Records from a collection
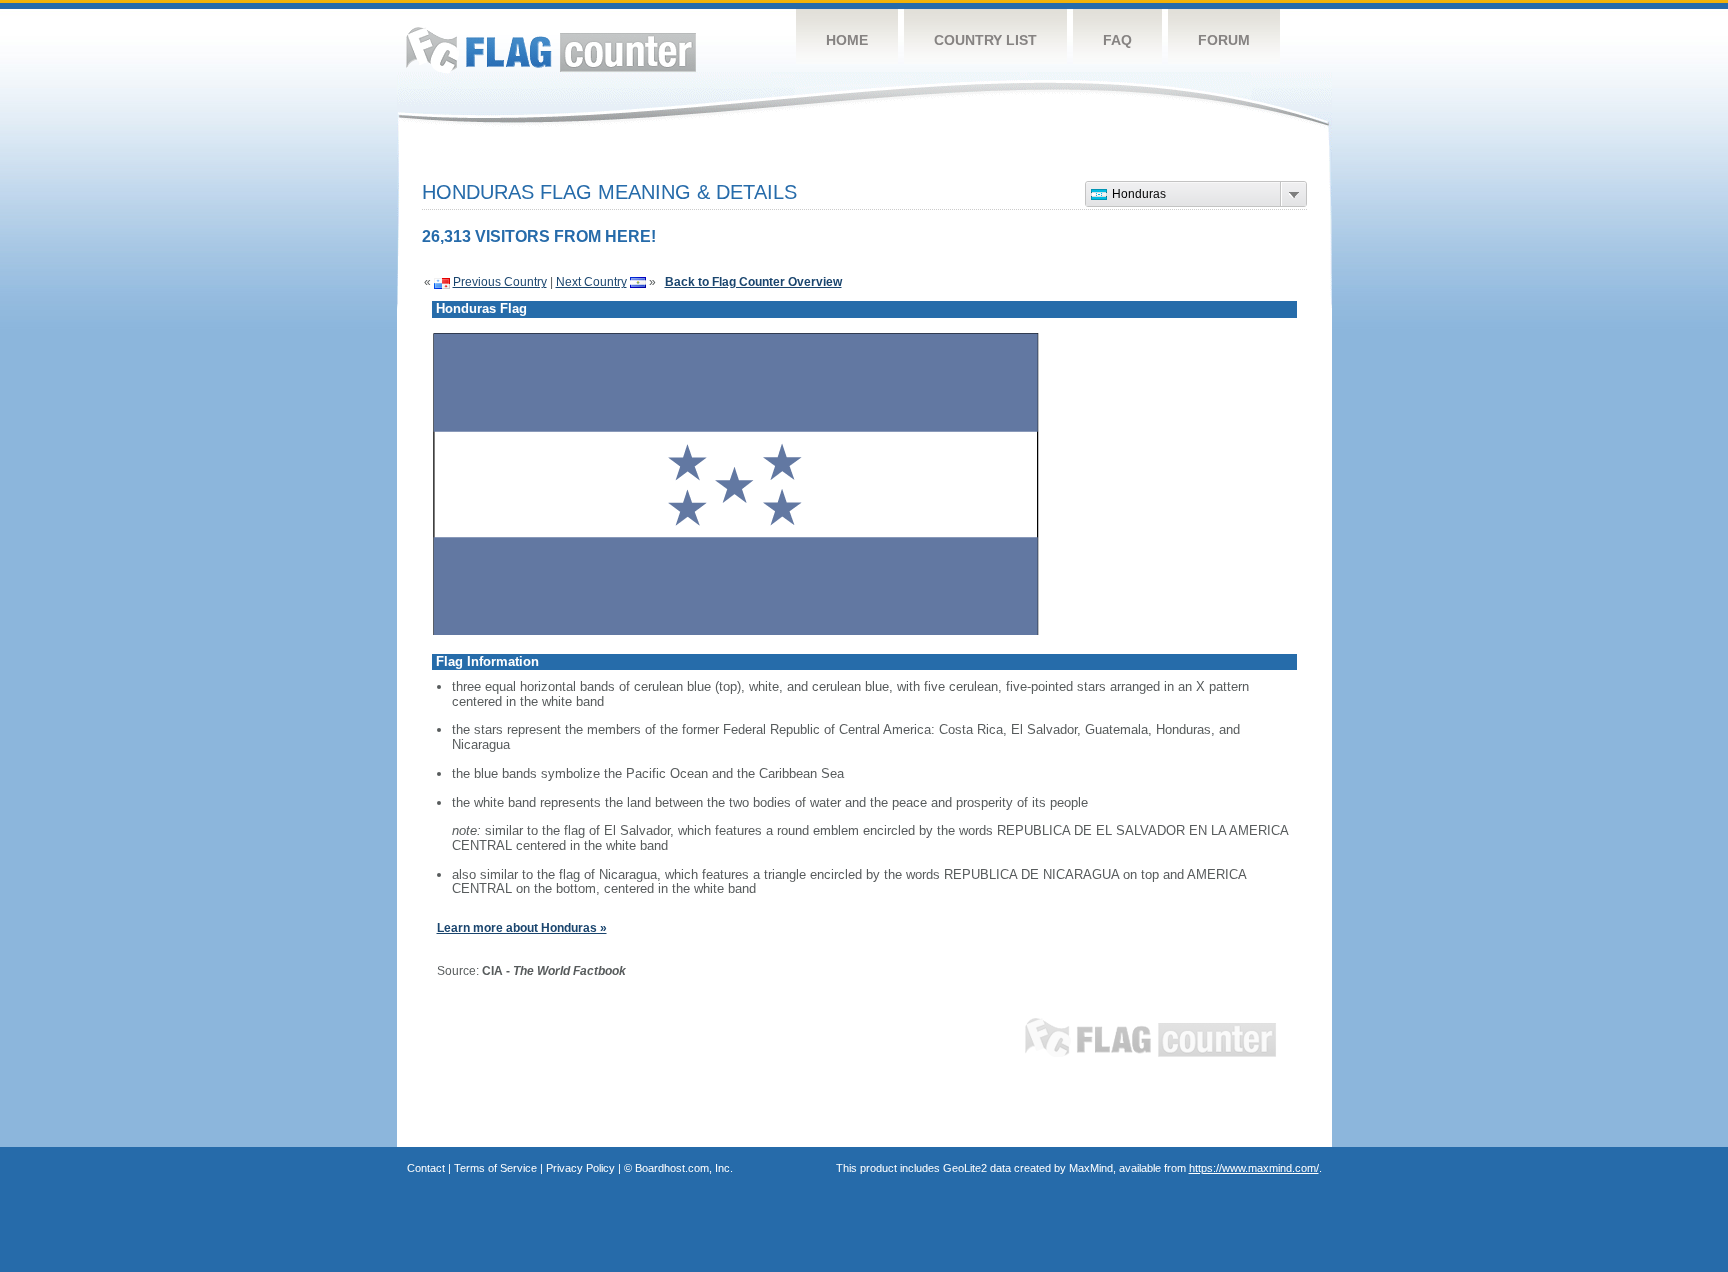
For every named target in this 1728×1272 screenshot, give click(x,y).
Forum (1224, 40)
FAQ (1117, 40)
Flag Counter (551, 49)
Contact (426, 1168)
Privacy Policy (580, 1168)
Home (847, 40)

• **Task item**
The reply should hold every record, unchanged, and no pictures.

• **Response box**
For every named target in this 1728×1272 screenshot, give click(x,y).
Forum (1224, 40)
FAQ (1117, 40)
Flag Counter (551, 49)
Contact (426, 1168)
Privacy Policy (580, 1168)
Home (847, 40)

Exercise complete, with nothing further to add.